Alan Watts – Being in the Way – Ep. 18 – The Unpreachable Religion

Exploring modern culture as actually anti-materialistic, Alan tackles matters of sedentariness, sensuousness, isolation, work, play, God, and sexuality.

Host, Mark Watts, returns to introduce another thought-provoking talk from his father, Alan Watts. In this powerful lecture—one of his earlier field recordings, entitled ‘The Unpreachable Religion,’—Alan turns our common idea of modern materialism on its head.

This series is brought to you by the Alan Watts Organization and Ram Dass’ Love Serve Remember Foundation. Visit Alanwatts.org for full talks from Alan Watts.

Western Culture as Anti-Materialist

Alan begins this mind-bending lecture by flipping on its head our common idea of Western Culture as rampantly materialistic. Alan argues, in fact, that countries like the United States are actually anti-materialistic cultures, as they seem dedicated to the destruction of the material world.

“The United States is fundamentally an anti-materialistic civilization—not perhaps so much as by intent, as in the general effect of its action. It seems dedicated, almost I might say, to the annihilation and destruction of the material world, and to its conversion to a junk heap of unimaginable dimensions.” – Alan Watts

Listen to Alan in Part 1 of ‘Learning the Human Game,’ on Ep. 16 of Being in the Way
Screen to Sensuality // Crowd vs Community // Work & Play (5:55)

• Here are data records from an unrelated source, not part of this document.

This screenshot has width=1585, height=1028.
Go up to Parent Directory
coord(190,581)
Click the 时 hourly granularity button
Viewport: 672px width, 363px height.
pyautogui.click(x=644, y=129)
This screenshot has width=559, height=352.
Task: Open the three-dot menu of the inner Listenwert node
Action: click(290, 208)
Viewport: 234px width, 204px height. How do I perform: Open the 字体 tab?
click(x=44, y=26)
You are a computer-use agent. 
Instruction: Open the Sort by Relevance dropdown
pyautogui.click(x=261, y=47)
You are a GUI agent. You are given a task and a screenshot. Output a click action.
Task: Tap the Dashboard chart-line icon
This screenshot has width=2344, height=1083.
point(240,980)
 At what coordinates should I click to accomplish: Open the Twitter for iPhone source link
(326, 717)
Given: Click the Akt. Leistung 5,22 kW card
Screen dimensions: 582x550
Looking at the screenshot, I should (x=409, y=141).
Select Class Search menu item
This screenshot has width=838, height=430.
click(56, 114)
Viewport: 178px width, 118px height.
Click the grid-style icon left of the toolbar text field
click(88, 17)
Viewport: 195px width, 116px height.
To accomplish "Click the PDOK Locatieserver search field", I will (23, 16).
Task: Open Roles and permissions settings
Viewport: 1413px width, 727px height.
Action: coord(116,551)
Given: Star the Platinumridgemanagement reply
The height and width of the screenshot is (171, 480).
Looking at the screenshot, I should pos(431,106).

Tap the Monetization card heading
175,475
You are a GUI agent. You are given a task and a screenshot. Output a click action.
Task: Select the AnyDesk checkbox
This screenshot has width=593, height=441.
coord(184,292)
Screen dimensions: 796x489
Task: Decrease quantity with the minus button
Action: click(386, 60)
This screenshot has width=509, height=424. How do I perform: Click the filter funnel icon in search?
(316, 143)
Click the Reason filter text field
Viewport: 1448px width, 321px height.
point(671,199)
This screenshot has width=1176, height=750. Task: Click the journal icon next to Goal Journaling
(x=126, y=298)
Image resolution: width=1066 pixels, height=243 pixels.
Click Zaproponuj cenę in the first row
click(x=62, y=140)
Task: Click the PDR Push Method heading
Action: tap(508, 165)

Contemplating the strange situation we find ourselves in where we bound home excitedly to sit sedentarily in front of a screen rather than experience the joys of embodied sensuality and celebration, Alan highlights how a walk through suburbia showcases the deep isolation rampant in our society. After this, he relays the difference between a crowd and a community—a community is a group in mutual communication with one another; a crowd is a group in communication with one person alone.

“For the vast majority of American families, what seems to be the real point of life—what you rush home to get to—is to watch an electronic reproduction of life. You can’t touch it, it doesn’t smell, and it has no taste. You might think that people getting home to the real point of life in a robust material culture would go home to a colossal banquet, an orgy of love making, or a riot of music and dancing. But nothing of the kind—it turns out to be this purely passive contemplation of a twittering screen.” – Alan Watts

Listen to Alan in Part 2 of ‘Learning the Human Game,’ on Ep. 17 of Being in the Way
Work, Play, Sex, & God (12:08)

Next, Alan discusses the difference between work (survival) and play (art), and how these connect with our modern concepts of God, religion, spirituality, seriousness, morality, levity, sexuality, and our continued human existence.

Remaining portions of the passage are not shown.